Le produit n’est rien

Je lisais récemment un article sur les proverbes d’entrepreneurs, sur O’Reilly Radar, un blog de veille technologique. Un paragraphe a retenu en particulier mon attention :

Pour les investisseurs, le produit n’est rien.

La présentation habituelle des ingénieurs et techniciens lors d’un tour de table financier comporte dix diapos au sujet du produit et deux sur le parcours universitaire des fondateurs. C’est un discours lamentable. Une seule diapo devrait être consacrée au produit, tandis que le reste couvre le marché, les concurrents, la comptabilité, l’historique des financements et l’expérience de l’équipe dans ces domaines. Souciez-vous du produit sur votre propre temps présentez votre entreprise dans tous ses aspects.

En gros, les investisseurs ne s’intéressent pas tant aux produits d’une société dans laquelle ils investissent, mais au marché qu’elle tente de conquérir.

Jusque-là, je m’étonnais toujours comment des sociétés d’investissement pouvaient investir des millions dans des sociétés totalement inconnues ayant des produits facilement reproductibles.

Tenez, ScanR lève 4,65 millions de dollars (2006). ScanR édite un service permettant de scanner et envoyer des photographies par fax. Les documents peuvent aussi être convertis en fichiers PDF accompagnés des mots-clés apparaissant dans le document afin de faciliter la recherche automatisée de données. Le tout fonctionne par Internet, via un simple e-mail, et permet donc d’envoyer par fax des documents depuis un simple téléphone portable ! Mais — erreur de technicien ! — je m’égare dans la description du produit.

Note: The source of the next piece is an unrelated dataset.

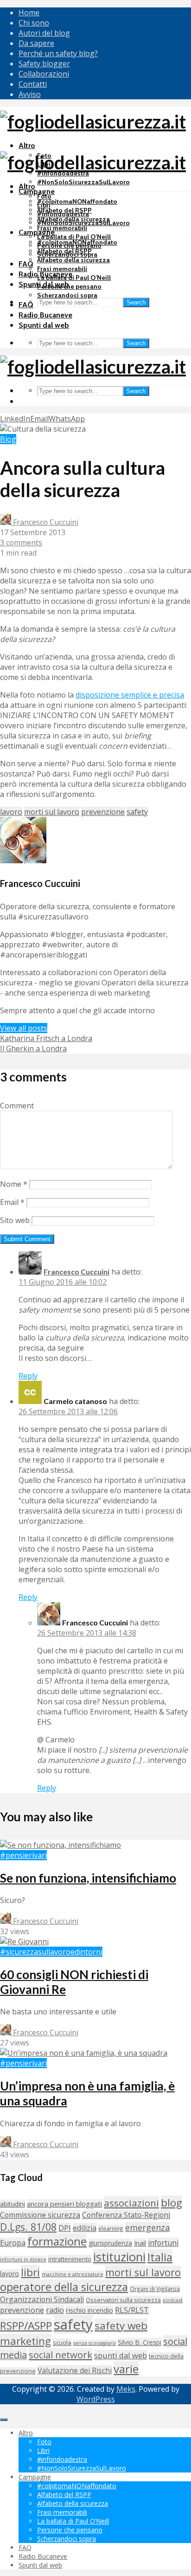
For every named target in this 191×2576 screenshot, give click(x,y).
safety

Le marché de ScanR peut alors se définir comme étant l’envoi de documents par fax à l’aide d’un téléphone portable. Et vu sous cet angle, je comprends que l’entreprise prenne de la valeur. En effet, le marché du fax est énorme, celui du fax par téléphone portable tout juste naissant. Il peut donc être intéressant de mettre un pied dedans pour y réserver sa place, surtout si un brevet (genre un truc évident du style « envoyer un fax par téléphone cellulaire ») devait ralentir la concurrence ! Imaginez que vous ayez la possibilité d’avoir une part du gateau d’un marché naissant, celui des fax. Tentant, non ?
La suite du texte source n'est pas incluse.